Sur les frais liés au litige :
15. Les dispositions de l’article L. 761-1 du code de justice administrative font obstacle à ce qu’une somme soit mise à la charge de la société EDT, qui n’est pas la partie perdante dans la présente instance. Il y a lieu, dans les circonstances de l’espèce, de mettre à la charge de la Polynésie française la somme de 200 000 F CFP à verser à la société EDT au titre de l'article L. 761-1 du code de justice administrative.
DECIDE :
Article 1er : La requête de la Polynésie française est rejetée.
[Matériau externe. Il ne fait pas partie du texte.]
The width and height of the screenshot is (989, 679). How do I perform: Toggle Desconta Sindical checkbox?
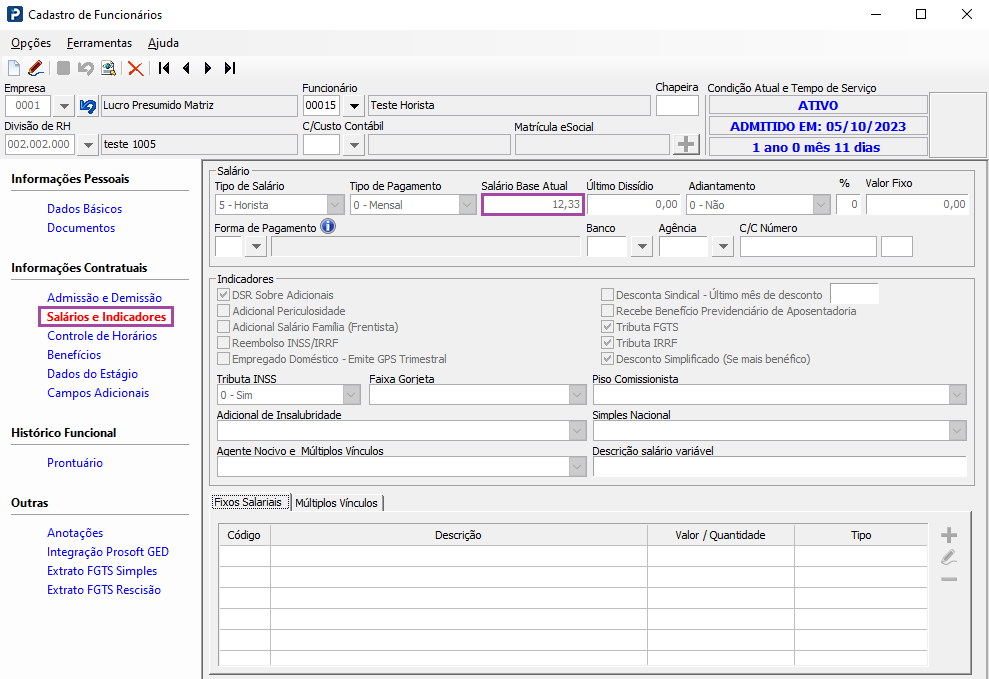pyautogui.click(x=607, y=295)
Article 2 : La Polynésie française versera à la société EDT la somme de 200 000 F CFP au titre de l'article L. 761-1 du code de justice administrative.
Article 3 : Le présent jugement sera notifié à la Polynésie française et à la société EDT.
Délibéré après l'audience du 10 mai 2022, à laquelle siégeaient :
M. Devillers, président, M. Retterer, premier conseiller, M. Graboy-Grobesco, premier conseiller,
Rendu public par mise à disposition au greffe le 24 mai 2022.
La greffière,
D. Germain
La République mande et ordonne au haut-commissaire de la République en Polynésie française en ce qui le concerne ou à tous huissiers de justice à ce requis en ce qui concerne les voies de droit commun, contre les parties privées, de pourvoir à l'exécution de la présente décision.